▶ [Supplied text]
[start]

You will probably find numerous other changes within STALKER: Twilight K.E.T., but theres so many changes that have been made (big and small) I really cant remember every little change.

Still to implement in future releases:

+ More NPC snipers
+ K.E.T. advanced panic system
+ Removed maps
+ Possibly some minor cosmetic mods to add authenticity
+ More varied monsters & spawning on each level
+ Anything else I feel would be a good inclusion


----------



## bassmasta (Oct 16, 2007)

I just wanna pitch an idea out there.  how about instead of repairing all weapons for a flat fee, why not cause traders to charge more than a new piece of the same equipment if they don't sell.


----------



## Ketxxx (Oct 16, 2007)

That would be pretty difficult, but I'll see. Currently prices are not "flat" for repairs, their quite dynamic, fees are based on how damaged your weapon \ armour is and what type of armour \ weapon you want repaired.


----------



## bassmasta (Oct 16, 2007)

fair enough, but I still think that the special weapons, like the fast ak74 should cost a hell of a lot more to repair than their counterparts, as well as a weapon from one trader costing more to reapair at a trader who doesn't stock the same thing


----------



## Ketxxx (Oct 17, 2007)

[end]

[Entries for locating words and elements]
[start]

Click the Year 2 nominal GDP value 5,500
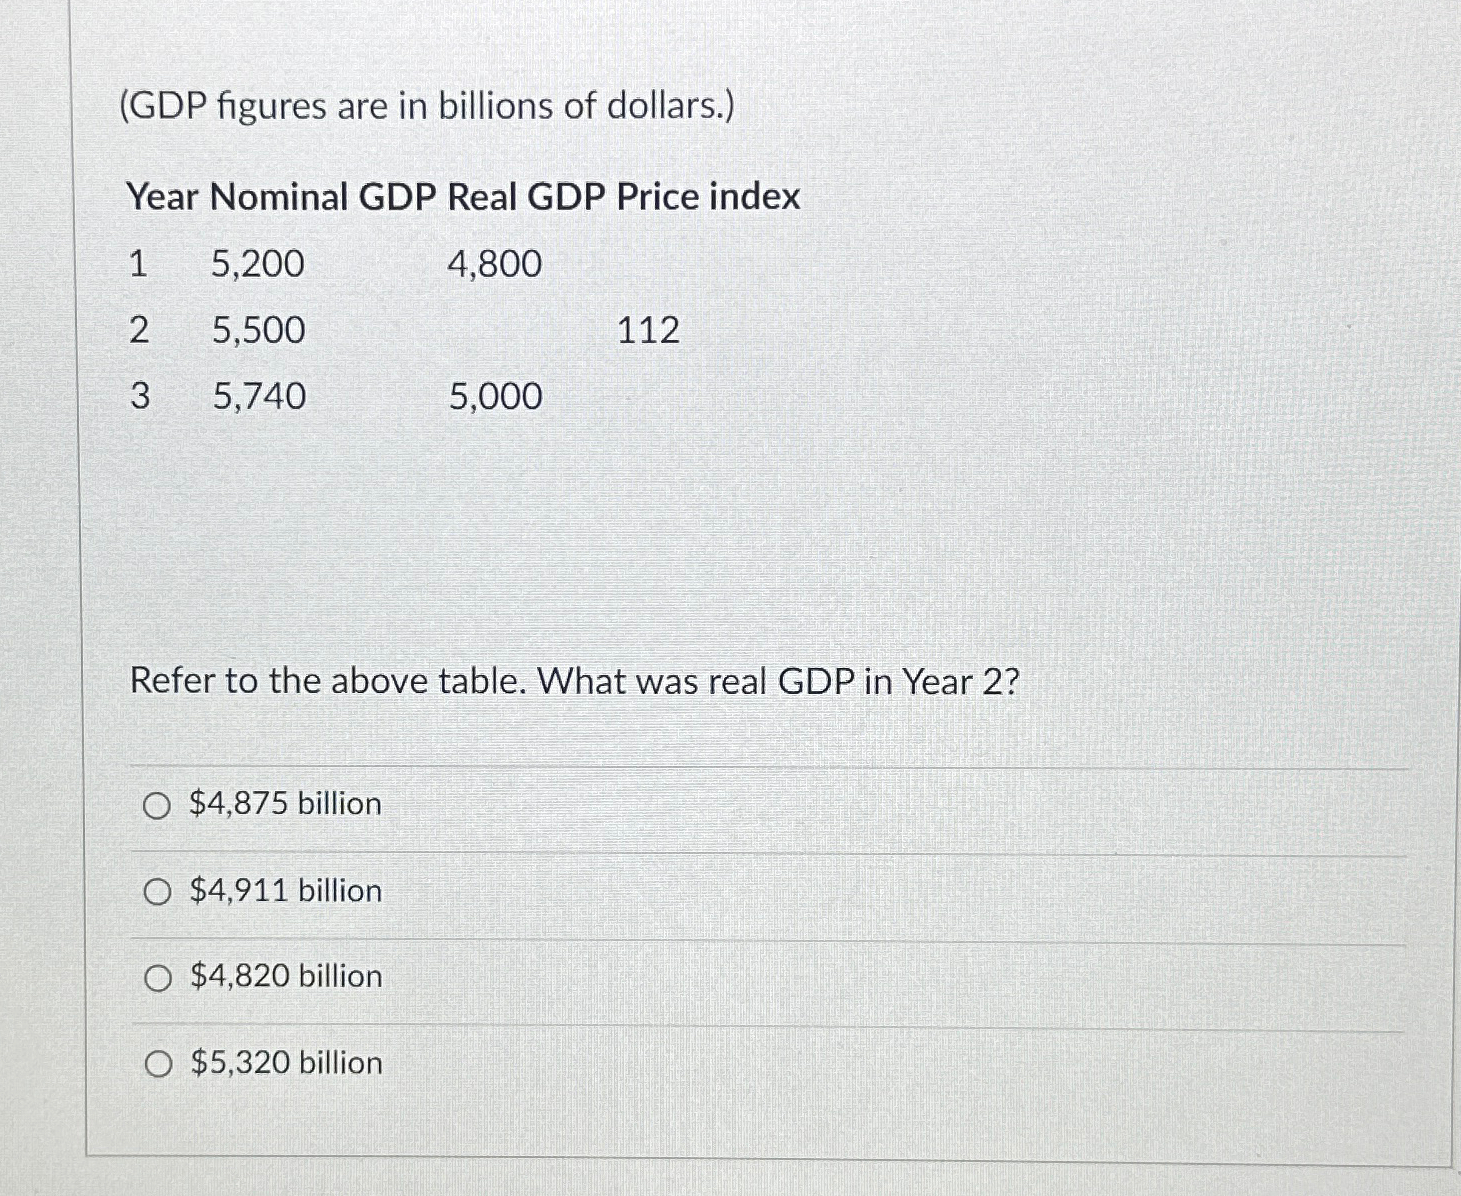This screenshot has height=1196, width=1461. [257, 330]
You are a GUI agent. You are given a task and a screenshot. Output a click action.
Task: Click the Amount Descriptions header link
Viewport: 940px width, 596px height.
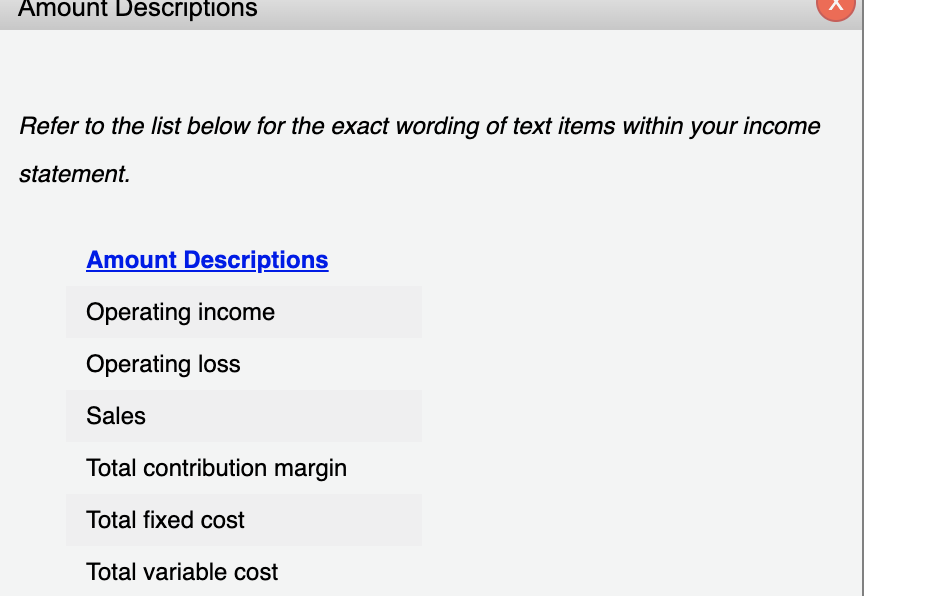(207, 260)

[end]

▶ [What to do]
1. Copy the stretch of the STALKER mod thread from "I just wanna" through "they don't sell." word for word.
2. Quote all the records as they appear, leaving out the pictures.
The forum thread and the records have no connection to each other.

▶ [Solutions]
1.
I just wanna pitch an idea out there.  how about instead of repairing all weapons for a flat fee, why not cause traders to charge more than a new piece of the same equipment if they don't sell.

2.
Click the Year 2 nominal GDP value 5,500
This screenshot has height=1196, width=1461. [257, 330]
You are a GUI agent. You are given a task and a screenshot. Output a click action.
Task: Click the Amount Descriptions header link
Viewport: 940px width, 596px height.
(207, 260)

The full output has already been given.